Supplied text:
◆ ◆ ◆ ◆

# NGD: Blackmachine B6 (Pics and Review)



## Abborre (Jan 1, 2014)

Hi folks, this is my first post and NGD here at ss. (only took me 7 years lol)

Here we go..
































BLACKMACHINE B6 2013 #16

Specs:
2piece lightweight swamp ash body
Indian rosewood fretboard
Maple neck with dyed black maple fillets
Schaller Hannes, Carbon fibre/black chrome
Sperzel Locking Tuners
Bare Knuckle Coldsweat Bridge / VHII Neck(reversed pol)
Petrucci Style wiring & Switch
1 Vol/No tone.



My first contact with Doug was over 5 years ago, back then the order book was closed, however, He and Jonathan contacted me in May 2013, and gave me a spot for 2013 years batch of only 20 guitars. (this is #16 last batch of 2013).

Here we go..

REVIEW:
The first feeling i got from fiddeling some high notes on the clean channel was that it feels like silk, everything just fits perfectly together, i know i have new strings and all&#8230; but i could literally not feel any friction what so ever, the neck and and the hannes bridge contributes to that smooth feeling to, it is the most comfortable guitar i have played, ever. The BK-VHII humbucker is incredibly clear with well defined harmonics. In the middle position (split humbucker mode) it got an amazing piezo feeling, good string separation with that acoustic vibe going on.

I quickly got into heavier chugging stuff with hi-gain. You feel every note ringing trough your hands while the amp is roaring. This guitar is meant to be played hard! The sound is pretty dark with allot of attack. The maple/swamp ash combo is doing something magically with the acoustics ..then again the b6´s wood pieces are carefully selected for its tonality properties, nothing else. 

This guitar is a workhorse. It's the real deal, you feel that instantly when you pick it up and plug it in. It is light and sounds HUGE, i love the simplicity and the wood selections are spot on. The B6 i tried years ago had a really rough surface, you could feel the grain, min however is smooth as a baby, and the old bridge was meeeh, (hated it..) then i saw a couple of new B2s and B6s with the new bridge setup, and i had to get one.

I´ll post some clips later on.

Comments are welcome!


----------



## Draceius (Jan 1, 2014)

Happy NGD, that looks gorgeous, and it looks like you took lurker to a new level


----------



## Roland777 (Jan 1, 2014)

YOU! You're the one that made the Abborre 2.0 clip on the Meshuggah boards about eight years ago! I still have that damn clip in my mp3-folder!


----------



## Mysticlamp (Jan 1, 2014)

how did you even rememeber your login info>?


----------



## nicktao (Jan 1, 2014)

Nice! Thanks for taking quality pictures! 
Looks like they're finally doing Hannes again. 

Interesting tags...


----------



## JEngelking (Jan 1, 2014)

Simple and gorgeous, congrats and HNGD!

◆ ◆ ◆ ◆

Data shown:

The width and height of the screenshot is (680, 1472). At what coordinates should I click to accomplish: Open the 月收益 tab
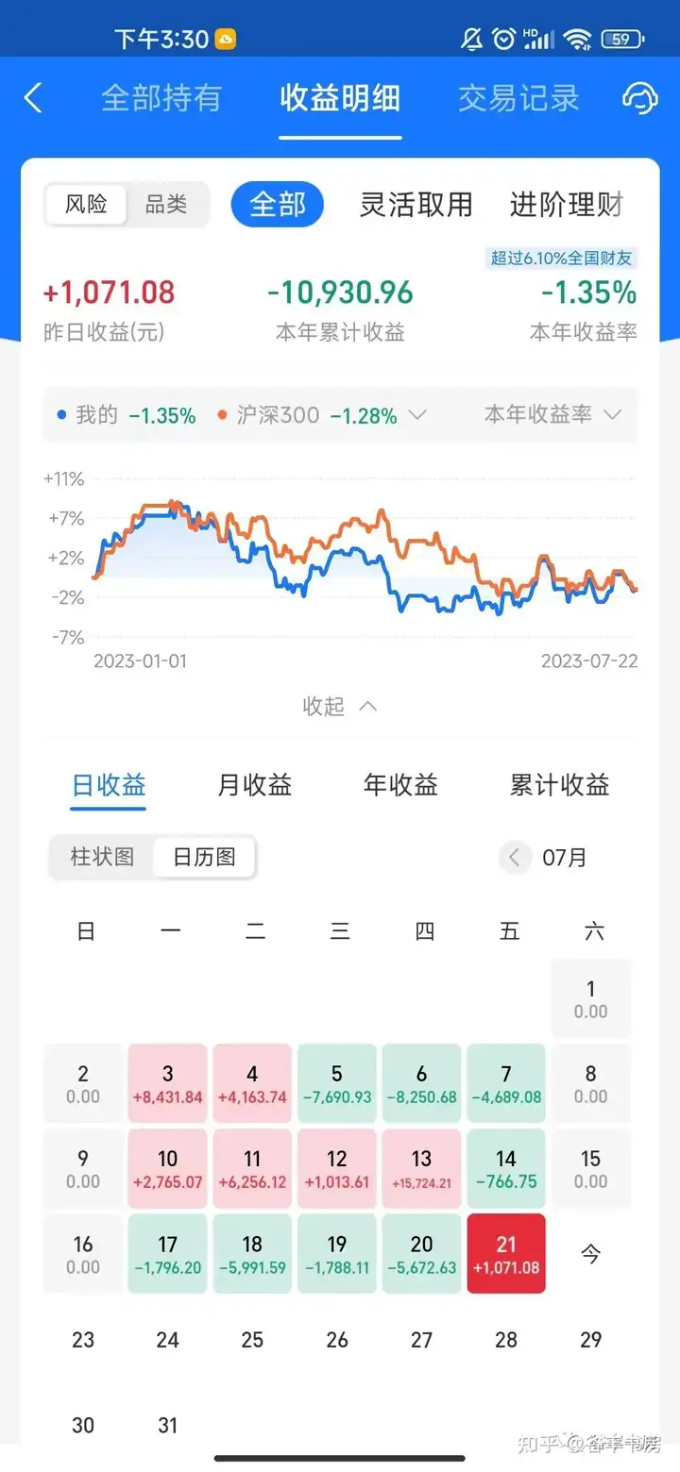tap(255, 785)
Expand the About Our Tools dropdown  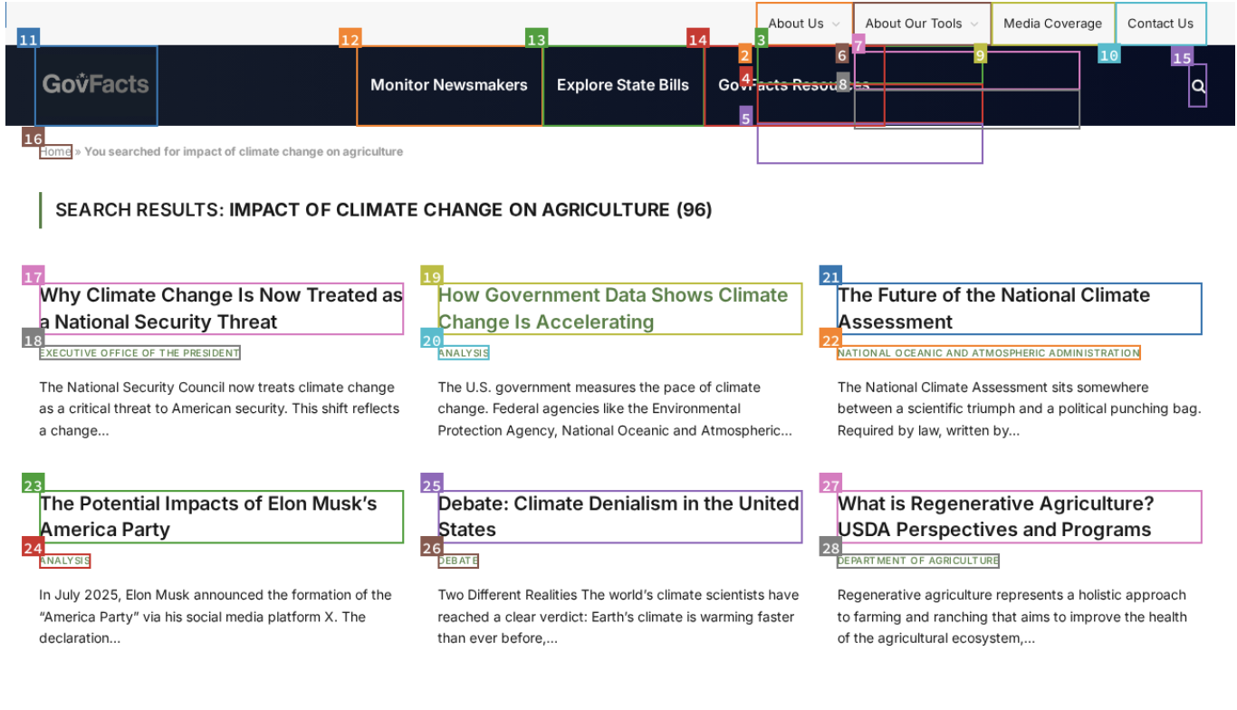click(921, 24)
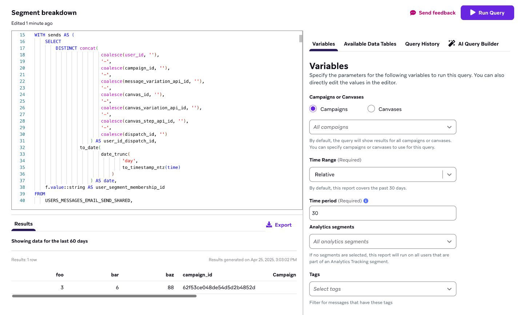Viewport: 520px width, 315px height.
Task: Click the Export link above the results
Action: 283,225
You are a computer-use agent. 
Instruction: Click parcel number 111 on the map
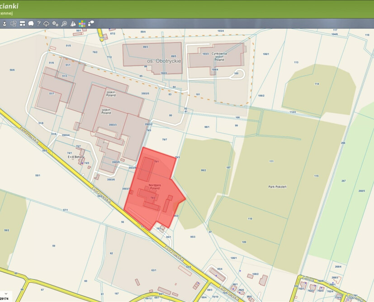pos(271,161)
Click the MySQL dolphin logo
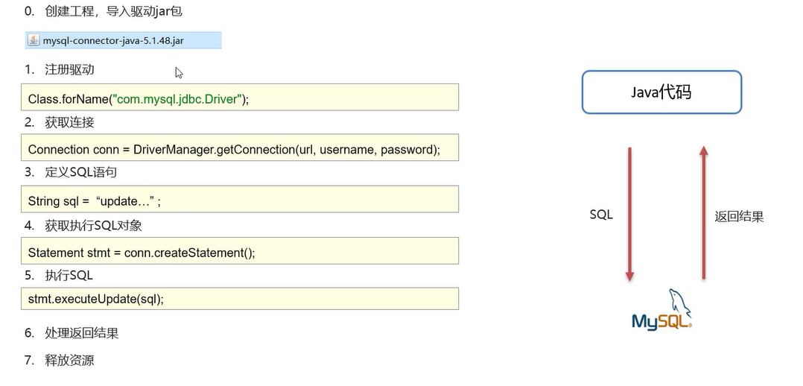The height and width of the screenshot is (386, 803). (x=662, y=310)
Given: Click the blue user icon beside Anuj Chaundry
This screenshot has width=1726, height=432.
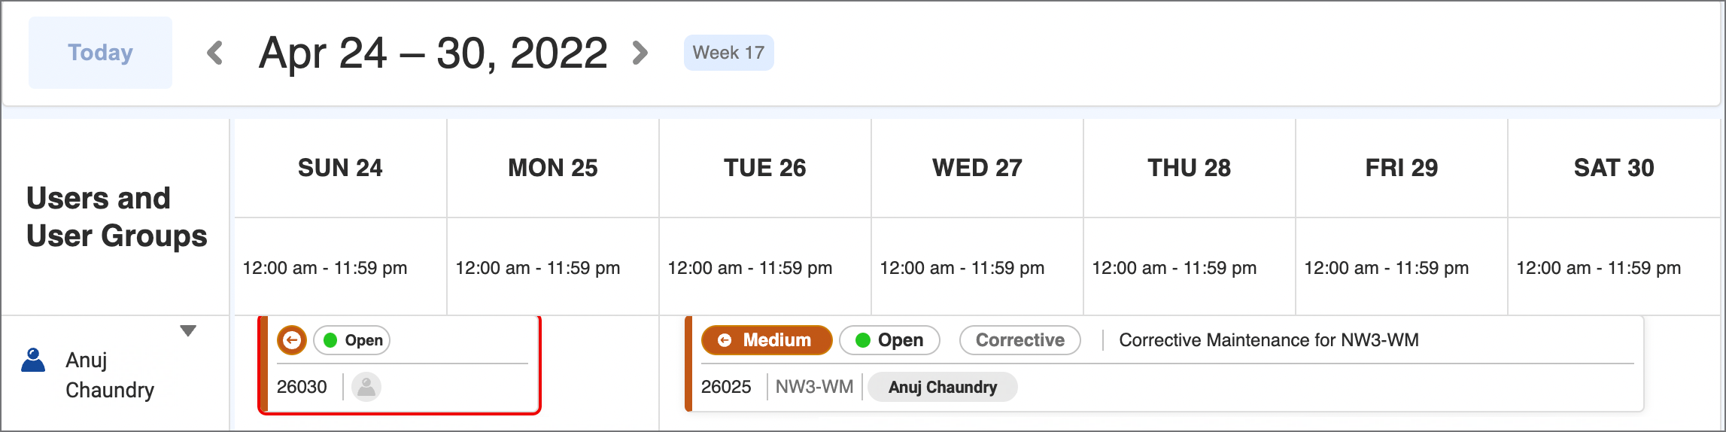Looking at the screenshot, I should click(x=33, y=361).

◆ ◆ ◆ ◆

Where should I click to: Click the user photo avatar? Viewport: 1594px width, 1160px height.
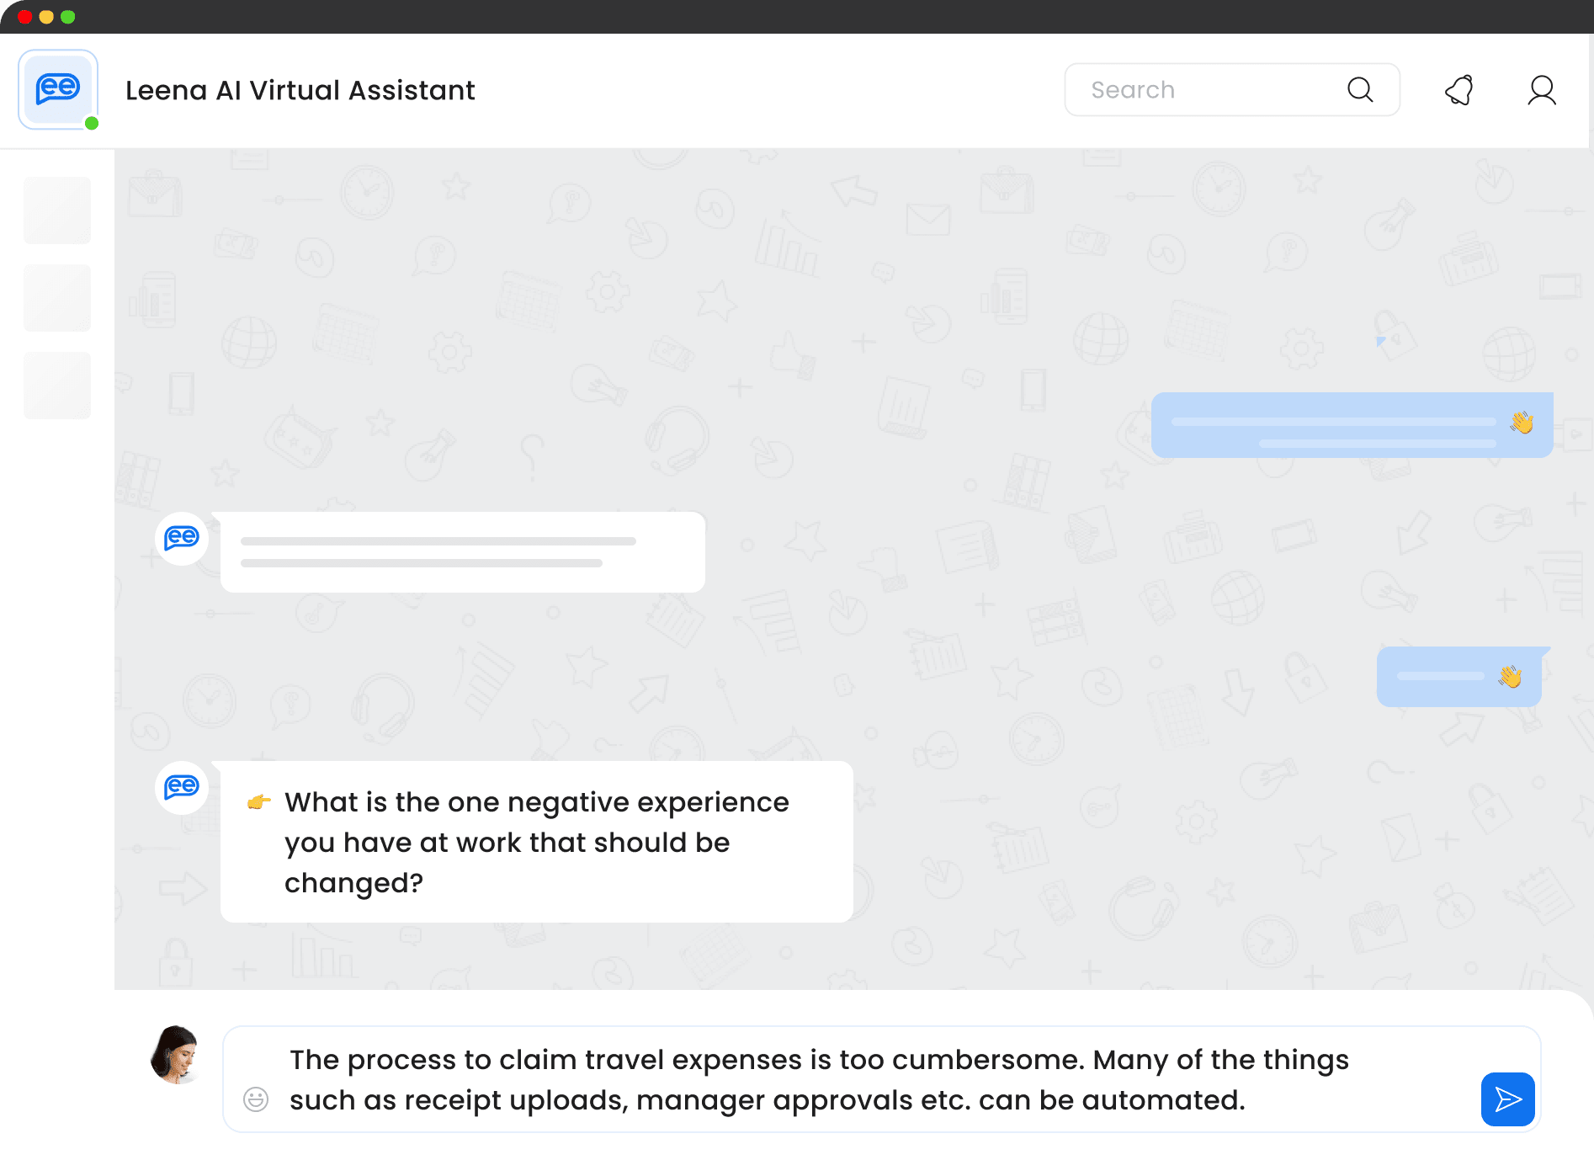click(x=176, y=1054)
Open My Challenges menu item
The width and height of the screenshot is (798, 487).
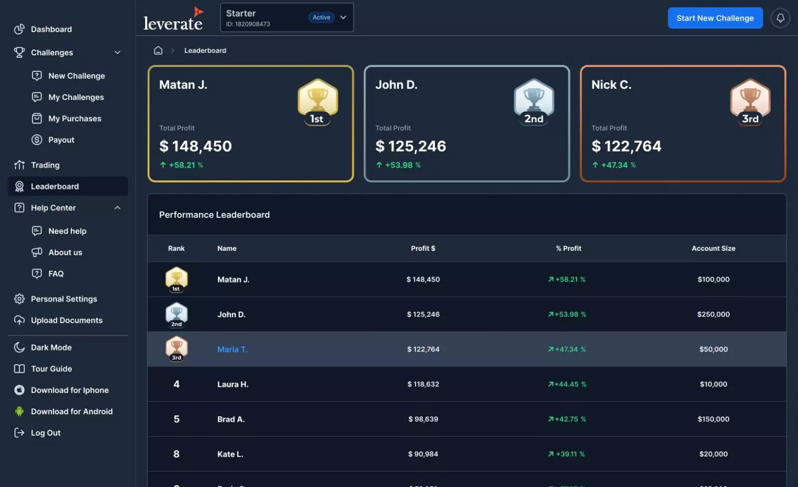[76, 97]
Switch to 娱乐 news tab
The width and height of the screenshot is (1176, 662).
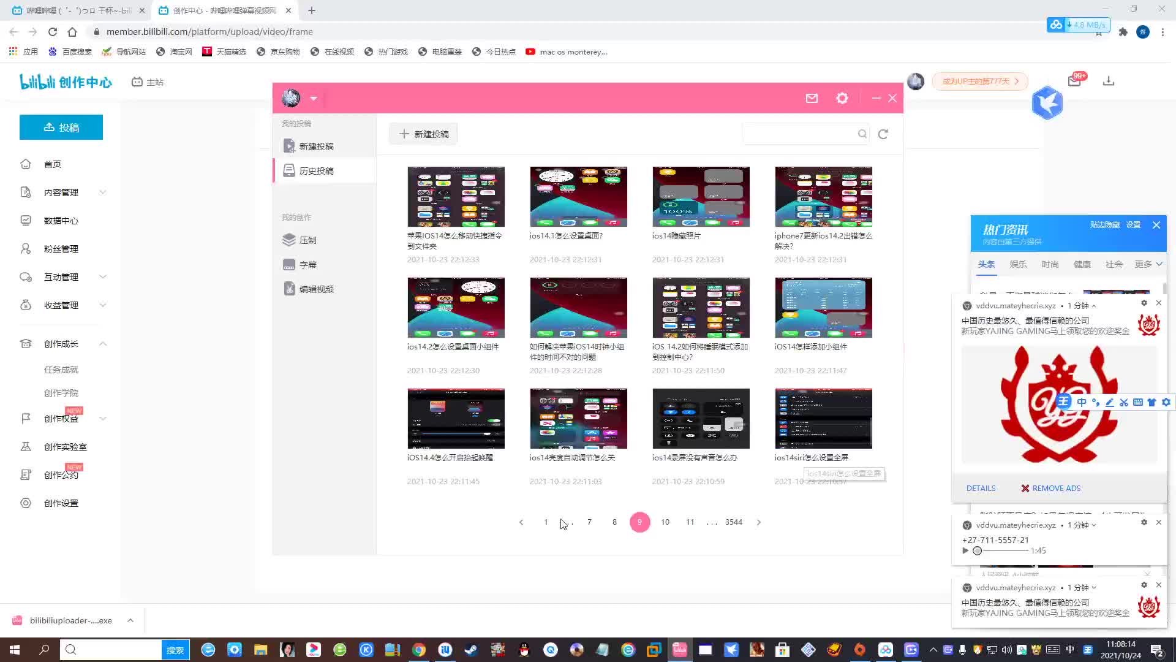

◆ ◆ ◆ ◆

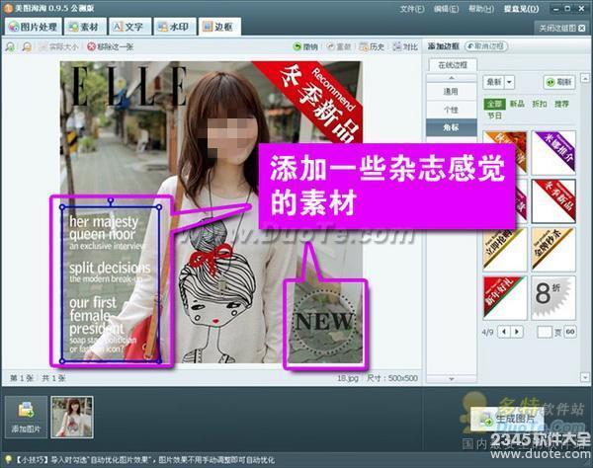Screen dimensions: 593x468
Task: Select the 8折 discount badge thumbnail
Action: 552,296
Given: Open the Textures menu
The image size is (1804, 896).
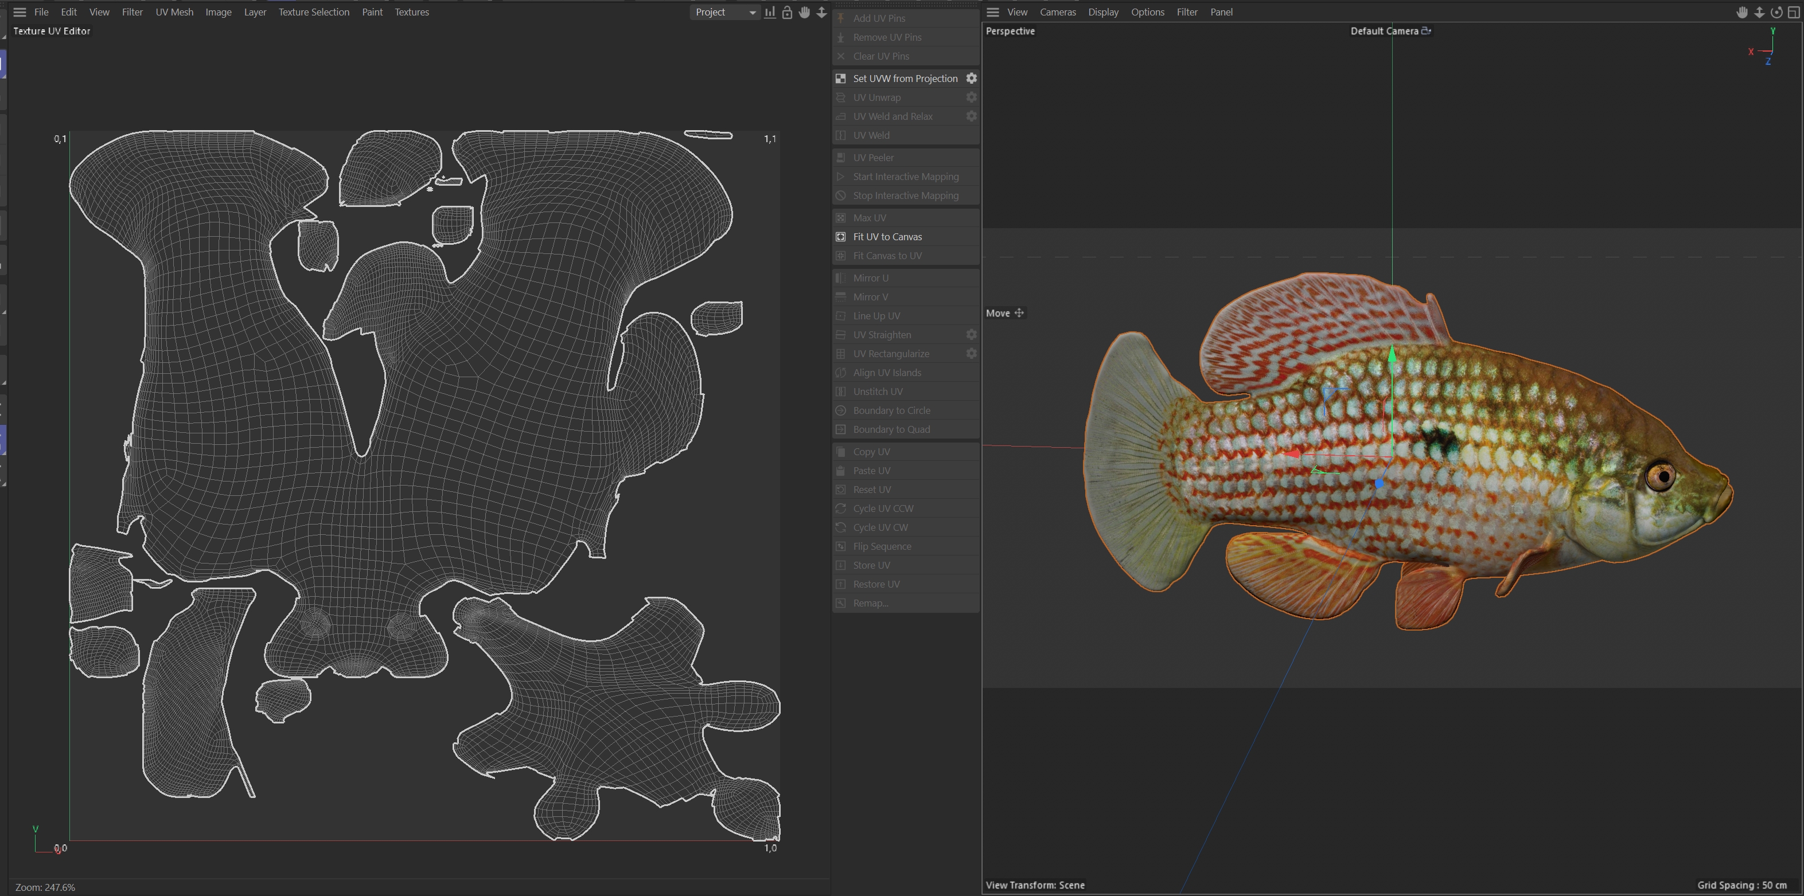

◆ ◆ ◆ ◆

Aim: Write out the part of the Blackmachine B6 thread starting at "Happy NGD, that" and ending at "in my mp3-folder!", word for word. The entries are separate from the Blackmachine B6 thread.

Result of this task:
Happy NGD, that looks gorgeous, and it looks like you took lurker to a new level


----------



## Roland777 (Jan 1, 2014)

YOU! You're the one that made the Abborre 2.0 clip on the Meshuggah boards about eight years ago! I still have that damn clip in my mp3-folder!